O leão e o coelho salitão, Ondjaki
Certa tarde, o
Leão, rei da Floresta Grande, estava esfomeado e cansado de comer ervas e
peixe-seco. Chamou o seu amigo Coelho Saltitão para resolver este
problema da fome.
– Meu grande amigo Coelho – cumprimentou o Leão.
– Leão, meu velho... Como vai essa saúde?
– A saúde vai mais ou
menos... O pior é a fome. Não aguento mais comer raízes e frutos que não
sabem a nada. Apetece-me carne, carne fresca e abundante. Entendes?
– Entendo, meu velho –
respondia o Coelho Saltitão, sempre mantendo alguma distância do Leão,
não fosse o rei querer resolver o problema do seu apetite com carne de
coelho amigo.
– Chega-te mais perto de mim – pediu o Leão.
– Não, obrigado, meu velho,
estou bem a esta distância. Além disso, hoje faz muito calor, não há
necessidade de estarmos muito chegados. Mandaste chamar-me?
– Sim – disse o Leão,
enquanto passava a língua pelos lábios, molhando os seus velhos bigodes.
– Pensei que talvez tivesses uma ideia para arranjar alguma carne
fresca. Tu és um animal cheio de ideias.
O Coelho deu dois saltinhos e
afastou-se um pouco mais. Estava pensativo, mexia as patas esgravatando
o chão em busca de qualquer bichinho que não apareceu.
– Sim, tenho uma ideia, meu velho.
– Tens de chegar mais perto, quase não te escuto – disse o Leão.
– Então eu falo mais alto – respondeu o Coelho Saltitão.
– Mas não grites, pois outros
animais poderão ouvir o teu plano. A sério, podes chegar mais perto que
eu não gosto de carne de coelho – garantiu o Leão.
– Nunca digas desta carne não
comerei – murmurou o Coelho Saltitão, mas lá deu dois saltinhos
aproximando-se do rei da Floresta Grande.

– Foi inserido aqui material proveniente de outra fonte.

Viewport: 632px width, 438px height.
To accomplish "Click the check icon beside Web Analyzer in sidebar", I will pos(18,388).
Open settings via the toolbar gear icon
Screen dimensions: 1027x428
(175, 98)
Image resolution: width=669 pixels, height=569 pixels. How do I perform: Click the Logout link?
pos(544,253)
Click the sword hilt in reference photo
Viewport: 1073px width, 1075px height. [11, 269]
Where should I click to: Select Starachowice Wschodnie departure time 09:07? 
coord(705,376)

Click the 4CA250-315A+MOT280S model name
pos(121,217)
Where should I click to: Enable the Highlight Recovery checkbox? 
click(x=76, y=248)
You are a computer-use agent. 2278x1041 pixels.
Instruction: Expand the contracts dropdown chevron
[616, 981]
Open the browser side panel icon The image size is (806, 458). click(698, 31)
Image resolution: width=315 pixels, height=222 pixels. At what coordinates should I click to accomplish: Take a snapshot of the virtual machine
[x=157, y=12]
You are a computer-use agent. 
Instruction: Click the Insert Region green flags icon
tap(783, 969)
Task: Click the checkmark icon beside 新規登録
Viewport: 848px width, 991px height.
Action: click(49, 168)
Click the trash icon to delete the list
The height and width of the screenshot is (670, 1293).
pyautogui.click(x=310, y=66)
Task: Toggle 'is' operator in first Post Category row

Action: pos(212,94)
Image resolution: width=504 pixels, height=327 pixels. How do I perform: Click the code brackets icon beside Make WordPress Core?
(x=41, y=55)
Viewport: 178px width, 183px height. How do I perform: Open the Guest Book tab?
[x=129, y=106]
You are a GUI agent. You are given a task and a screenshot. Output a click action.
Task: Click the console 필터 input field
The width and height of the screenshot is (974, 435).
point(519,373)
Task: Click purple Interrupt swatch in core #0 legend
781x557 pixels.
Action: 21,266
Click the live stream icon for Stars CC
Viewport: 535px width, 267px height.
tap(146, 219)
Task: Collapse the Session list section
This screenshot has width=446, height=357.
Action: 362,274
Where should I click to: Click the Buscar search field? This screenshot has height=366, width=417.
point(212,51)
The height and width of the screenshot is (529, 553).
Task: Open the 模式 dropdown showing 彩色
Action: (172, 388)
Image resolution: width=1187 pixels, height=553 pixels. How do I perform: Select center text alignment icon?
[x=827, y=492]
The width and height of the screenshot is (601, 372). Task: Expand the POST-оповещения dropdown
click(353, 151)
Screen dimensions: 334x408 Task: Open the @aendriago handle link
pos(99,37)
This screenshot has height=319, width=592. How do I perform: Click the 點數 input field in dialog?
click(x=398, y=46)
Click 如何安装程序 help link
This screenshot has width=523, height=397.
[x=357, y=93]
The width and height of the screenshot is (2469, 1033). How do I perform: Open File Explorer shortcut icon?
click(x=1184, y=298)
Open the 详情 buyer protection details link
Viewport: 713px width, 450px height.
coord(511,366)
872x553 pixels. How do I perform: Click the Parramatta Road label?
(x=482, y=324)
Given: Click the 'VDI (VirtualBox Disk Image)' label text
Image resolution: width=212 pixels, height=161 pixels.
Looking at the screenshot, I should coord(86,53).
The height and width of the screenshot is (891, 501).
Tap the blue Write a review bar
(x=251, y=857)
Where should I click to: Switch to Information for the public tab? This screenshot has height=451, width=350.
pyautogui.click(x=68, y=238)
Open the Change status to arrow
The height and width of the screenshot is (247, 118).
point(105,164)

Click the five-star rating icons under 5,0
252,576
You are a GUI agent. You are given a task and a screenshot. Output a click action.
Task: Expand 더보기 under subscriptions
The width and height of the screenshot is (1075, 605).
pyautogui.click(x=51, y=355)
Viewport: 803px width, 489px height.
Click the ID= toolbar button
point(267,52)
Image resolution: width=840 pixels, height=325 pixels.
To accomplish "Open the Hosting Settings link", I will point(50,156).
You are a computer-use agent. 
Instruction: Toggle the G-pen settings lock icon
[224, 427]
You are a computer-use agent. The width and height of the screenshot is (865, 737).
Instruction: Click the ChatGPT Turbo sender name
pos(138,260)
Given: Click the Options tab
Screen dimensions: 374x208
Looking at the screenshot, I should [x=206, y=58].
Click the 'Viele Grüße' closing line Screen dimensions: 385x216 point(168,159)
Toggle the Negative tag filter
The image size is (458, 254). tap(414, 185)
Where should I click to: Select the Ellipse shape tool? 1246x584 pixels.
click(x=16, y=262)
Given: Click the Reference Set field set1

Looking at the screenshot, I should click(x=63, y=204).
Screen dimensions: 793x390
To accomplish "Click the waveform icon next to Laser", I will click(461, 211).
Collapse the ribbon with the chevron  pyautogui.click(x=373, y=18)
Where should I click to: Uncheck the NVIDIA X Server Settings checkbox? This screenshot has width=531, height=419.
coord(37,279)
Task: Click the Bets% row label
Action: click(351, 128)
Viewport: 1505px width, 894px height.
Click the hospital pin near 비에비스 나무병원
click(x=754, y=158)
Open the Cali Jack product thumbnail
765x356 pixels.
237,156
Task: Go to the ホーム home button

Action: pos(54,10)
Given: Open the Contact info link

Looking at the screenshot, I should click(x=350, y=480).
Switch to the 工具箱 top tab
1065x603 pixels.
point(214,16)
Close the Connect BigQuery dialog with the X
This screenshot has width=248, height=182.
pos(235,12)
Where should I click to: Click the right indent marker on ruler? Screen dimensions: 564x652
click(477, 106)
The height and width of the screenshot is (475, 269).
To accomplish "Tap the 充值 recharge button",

O Coelho explicou ao Leão que
era uma boa ideia prepararem um lugar apertado, com paus altos, como se
fosse um pequeno quintal, onde ele, o Coelho, faria o enterro do seu
cão. Depois convidariam todos os animais da Floresta Grande para virem
ao funeral e...
– Mas tu tens um cão? – interrompeu o Leão, muito espantado.
– Não, claro que não.
– Então como é que o vais enterrar?
– Não entendes, meu velho... O cão és tu – sorriu o Coelho Saltitão.
– Então eu não sou o Leão?! – o rei da Floresta coçou a testa.
– Deixa-me terminar, meu
velho, a ver se entendes o plano. Eu digo que tinha um cão, e que o meu
cão morreu de fome. Convido-os para um enterro daqueles que nós fazemos
aqui na nossa Floresta, com muita bebida. Tu ficas quieto como se fosses
o cão morto. Quando todos estiverem bêbados e adormecerem, finalmente
teremos uma bela refeição e ainda vai sobrar carne para muitos meses.
– Mas tu comes carne? – perguntou o Leão.
– Ando um pouco cansado de cenouras – explicou o Coelho.